» What is being asked
Give the count of lines in the entries below that contain the string "will", and only that count.

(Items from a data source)
════════════════
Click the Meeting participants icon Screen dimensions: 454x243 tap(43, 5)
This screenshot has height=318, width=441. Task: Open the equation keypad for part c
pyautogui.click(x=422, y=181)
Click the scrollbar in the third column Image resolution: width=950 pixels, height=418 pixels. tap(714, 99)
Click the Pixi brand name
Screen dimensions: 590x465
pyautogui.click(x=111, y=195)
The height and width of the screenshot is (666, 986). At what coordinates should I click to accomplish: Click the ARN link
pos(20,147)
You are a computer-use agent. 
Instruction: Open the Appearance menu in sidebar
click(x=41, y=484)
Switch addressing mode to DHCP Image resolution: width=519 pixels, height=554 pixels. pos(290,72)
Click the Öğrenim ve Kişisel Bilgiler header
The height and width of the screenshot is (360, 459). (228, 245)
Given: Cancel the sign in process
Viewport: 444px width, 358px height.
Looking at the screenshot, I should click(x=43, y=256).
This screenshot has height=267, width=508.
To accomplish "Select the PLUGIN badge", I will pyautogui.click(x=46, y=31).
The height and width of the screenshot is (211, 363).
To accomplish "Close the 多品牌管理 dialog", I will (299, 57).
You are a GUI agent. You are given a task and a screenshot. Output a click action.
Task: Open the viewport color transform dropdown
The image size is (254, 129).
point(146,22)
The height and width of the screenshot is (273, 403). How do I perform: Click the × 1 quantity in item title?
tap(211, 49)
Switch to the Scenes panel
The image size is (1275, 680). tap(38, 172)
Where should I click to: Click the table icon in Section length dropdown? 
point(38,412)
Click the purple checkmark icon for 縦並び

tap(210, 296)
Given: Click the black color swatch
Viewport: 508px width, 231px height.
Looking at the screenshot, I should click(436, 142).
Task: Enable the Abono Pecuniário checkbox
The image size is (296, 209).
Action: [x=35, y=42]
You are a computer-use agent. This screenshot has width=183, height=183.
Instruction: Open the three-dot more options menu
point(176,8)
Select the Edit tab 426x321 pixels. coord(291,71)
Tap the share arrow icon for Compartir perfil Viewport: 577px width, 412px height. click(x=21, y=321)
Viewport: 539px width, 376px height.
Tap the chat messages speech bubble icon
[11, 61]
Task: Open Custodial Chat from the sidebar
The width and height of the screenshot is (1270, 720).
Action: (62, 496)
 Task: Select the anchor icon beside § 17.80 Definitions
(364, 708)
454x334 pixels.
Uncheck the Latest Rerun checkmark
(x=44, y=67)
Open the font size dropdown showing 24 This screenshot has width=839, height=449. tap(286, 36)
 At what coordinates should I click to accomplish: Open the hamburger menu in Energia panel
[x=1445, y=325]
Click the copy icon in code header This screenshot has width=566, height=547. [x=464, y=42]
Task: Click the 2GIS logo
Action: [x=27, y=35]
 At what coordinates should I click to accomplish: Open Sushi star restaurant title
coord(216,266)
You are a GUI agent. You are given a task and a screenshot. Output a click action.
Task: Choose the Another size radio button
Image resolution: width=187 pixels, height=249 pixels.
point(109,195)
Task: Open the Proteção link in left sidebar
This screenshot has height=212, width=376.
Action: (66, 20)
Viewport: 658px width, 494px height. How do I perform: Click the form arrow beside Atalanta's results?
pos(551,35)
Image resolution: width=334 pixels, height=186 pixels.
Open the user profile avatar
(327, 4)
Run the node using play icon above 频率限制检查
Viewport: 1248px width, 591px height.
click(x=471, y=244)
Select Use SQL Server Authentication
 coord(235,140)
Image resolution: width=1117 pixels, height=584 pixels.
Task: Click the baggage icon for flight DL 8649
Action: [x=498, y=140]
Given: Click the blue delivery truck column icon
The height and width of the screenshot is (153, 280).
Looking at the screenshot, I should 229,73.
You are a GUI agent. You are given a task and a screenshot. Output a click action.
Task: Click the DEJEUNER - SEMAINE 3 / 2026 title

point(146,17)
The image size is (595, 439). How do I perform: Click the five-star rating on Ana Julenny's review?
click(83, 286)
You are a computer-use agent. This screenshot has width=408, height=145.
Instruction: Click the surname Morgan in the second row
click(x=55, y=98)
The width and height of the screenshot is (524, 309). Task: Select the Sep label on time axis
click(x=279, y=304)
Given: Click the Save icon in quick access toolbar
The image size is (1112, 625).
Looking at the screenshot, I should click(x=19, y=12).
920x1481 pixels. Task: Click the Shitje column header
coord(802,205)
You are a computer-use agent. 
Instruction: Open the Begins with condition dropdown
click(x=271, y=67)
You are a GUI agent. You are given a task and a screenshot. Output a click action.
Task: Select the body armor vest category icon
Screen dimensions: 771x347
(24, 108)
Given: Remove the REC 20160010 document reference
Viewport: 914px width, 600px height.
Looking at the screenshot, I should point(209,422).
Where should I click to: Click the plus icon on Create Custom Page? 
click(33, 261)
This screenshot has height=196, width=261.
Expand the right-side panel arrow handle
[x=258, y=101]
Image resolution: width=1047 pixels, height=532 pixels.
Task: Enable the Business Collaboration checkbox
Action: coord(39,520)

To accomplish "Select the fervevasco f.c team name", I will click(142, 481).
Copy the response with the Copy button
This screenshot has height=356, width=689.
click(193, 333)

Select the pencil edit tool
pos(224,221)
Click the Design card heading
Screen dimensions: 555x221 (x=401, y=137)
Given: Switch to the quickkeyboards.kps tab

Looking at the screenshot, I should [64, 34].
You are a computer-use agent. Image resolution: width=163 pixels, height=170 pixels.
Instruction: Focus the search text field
════════════════
» Answer to the problem
3